The strangest moment that I witnessed at UCB
IAN ROBERTS recalls staging the first Asssscat show in L.A. with a special out-of-control guest who was kind of being a Dick.
“We got Andy Dick to do monologues, and Andy Dick tends to need to be the center of attention one way or another. So when he found out that he was the monologist and would just be telling stories and sitting on the side and not being involved, he wasn’t too happy. So at the half, he starts just ripping bong hits, one after another. The second half, he was everywhere. He kept on creeping into scenes and stopping stuff: ‘I have a question.’ The show got so chaotic, someone in the audience got the idea that it was so much of an anything-goes show that they could walk up and enter the scene and participate. I’m up there doing a scene, and some guy comes up to the waiter, and I’m like, ‘Who the hell is this guy?’ It was like a president realizing he’s about to be assassinated. We ended up kind of holding this guy down and gently kicking him, like it was a beat-down, but kind of kidding and kind of not. Like, ‘What the? Get off the stage!’ But you had to put it down to that Andy was so out of hand, that everyone just lost their minds.“
CITIZENS ATTEST: The Founding Four Sound Off
AMY POEHLER on why today’s TV and movie comedies are littered with UCB grads: “Maybe a lot of stage time? The opportunity to fail? A strong sense of ensemble? I think everyone is looking for a tribe, and I think it’s nice to have a place to experiment. But the reality is talented people make up the UCB community and it’s their hard work and dedication that leads to their success.”
MATT WALSH on UCB’s earliest days: “We were filled with ambition and rage and alcohol, so we were just trying to provoke and to push boundaries, not necessarily knowing where the line of funny was.”
IAN ROBERTS on how UCB prepares comedians, actors, and writers: “Our focus is always on the game of the scene: What is the pattern of behavior that makes something funny? If you break down nearly all comedy, it has patterns. Why is that guy on the sitcom consistently funny? Because he adheres to a pattern of behavior.
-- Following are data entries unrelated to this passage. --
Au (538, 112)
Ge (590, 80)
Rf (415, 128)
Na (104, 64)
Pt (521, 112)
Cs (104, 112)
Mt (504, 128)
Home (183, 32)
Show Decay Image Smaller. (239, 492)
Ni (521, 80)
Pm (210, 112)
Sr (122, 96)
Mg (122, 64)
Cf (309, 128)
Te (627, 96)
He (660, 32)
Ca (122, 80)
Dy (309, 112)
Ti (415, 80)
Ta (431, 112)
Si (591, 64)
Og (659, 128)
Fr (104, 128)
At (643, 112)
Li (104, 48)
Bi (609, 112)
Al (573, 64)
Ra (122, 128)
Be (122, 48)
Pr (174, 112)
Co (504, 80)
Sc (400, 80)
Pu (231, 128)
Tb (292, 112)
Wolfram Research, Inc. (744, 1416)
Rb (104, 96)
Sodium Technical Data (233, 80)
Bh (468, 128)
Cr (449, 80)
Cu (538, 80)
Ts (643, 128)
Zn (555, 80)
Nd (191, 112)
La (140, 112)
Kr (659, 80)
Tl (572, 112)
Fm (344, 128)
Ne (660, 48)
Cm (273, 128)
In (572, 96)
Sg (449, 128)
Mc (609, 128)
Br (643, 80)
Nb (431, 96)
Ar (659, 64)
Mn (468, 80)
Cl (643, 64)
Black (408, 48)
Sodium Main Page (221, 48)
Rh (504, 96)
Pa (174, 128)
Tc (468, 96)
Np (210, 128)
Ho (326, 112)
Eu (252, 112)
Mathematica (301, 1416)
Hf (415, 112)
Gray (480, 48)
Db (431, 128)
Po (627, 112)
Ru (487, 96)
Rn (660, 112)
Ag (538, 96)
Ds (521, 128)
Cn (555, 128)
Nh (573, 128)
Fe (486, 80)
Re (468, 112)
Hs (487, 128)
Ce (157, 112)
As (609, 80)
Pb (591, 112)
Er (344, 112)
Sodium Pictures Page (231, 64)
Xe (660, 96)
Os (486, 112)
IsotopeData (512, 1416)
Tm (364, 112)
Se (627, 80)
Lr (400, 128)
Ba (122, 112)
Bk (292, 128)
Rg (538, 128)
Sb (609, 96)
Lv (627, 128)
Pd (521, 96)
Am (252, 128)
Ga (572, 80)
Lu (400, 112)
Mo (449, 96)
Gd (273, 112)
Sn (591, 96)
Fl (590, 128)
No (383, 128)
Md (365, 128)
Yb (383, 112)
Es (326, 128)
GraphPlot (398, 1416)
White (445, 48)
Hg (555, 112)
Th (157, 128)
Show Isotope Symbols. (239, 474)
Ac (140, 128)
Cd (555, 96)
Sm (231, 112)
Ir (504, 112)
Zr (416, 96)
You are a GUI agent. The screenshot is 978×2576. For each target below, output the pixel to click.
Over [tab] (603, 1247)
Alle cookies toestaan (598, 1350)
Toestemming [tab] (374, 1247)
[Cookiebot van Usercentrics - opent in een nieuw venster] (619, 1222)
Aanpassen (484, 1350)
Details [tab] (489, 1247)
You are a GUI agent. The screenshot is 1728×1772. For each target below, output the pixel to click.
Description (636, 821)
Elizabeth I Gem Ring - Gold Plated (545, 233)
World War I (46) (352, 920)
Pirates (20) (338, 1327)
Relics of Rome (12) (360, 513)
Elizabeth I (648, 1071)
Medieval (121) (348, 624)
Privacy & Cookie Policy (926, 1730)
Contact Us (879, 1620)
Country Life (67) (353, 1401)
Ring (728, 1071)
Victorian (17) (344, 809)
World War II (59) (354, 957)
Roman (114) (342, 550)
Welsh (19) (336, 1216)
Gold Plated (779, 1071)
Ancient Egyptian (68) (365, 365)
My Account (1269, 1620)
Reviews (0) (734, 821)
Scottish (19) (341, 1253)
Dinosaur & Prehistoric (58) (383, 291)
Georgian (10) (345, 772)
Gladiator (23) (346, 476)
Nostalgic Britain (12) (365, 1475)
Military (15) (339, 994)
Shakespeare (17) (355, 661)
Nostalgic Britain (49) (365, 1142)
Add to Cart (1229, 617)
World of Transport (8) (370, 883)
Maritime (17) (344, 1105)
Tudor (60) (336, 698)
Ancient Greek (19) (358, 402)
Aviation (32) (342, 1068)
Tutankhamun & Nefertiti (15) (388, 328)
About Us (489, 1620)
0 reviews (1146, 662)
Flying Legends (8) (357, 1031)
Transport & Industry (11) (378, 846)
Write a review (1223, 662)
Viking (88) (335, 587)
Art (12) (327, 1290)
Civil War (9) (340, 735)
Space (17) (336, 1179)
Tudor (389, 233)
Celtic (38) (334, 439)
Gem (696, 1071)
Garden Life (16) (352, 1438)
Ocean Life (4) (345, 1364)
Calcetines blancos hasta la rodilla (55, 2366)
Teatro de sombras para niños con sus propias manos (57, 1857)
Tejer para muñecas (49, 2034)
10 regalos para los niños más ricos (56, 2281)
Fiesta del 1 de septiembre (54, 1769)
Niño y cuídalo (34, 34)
So these guys who have studied with us for years know that like the back of their hand.”
MATT BESSER on the philosophy and freedom of UCB: “Whereas most comedy clubs might be focused on pleasing the audience as the number-one goal, we’re more concerned with pleasing performers. We didn’t look at the audience as ‘We’re here to entertain you,’ as much as ‘You’re here to watch us work on our material, whether it’s an experiment or an improv show that’s been running for 10 years. We’re both benefiting from tonight.'”
AMY POEHLER on the best analogy to describe UCB’s training: “Harder than medical school and so much more important.”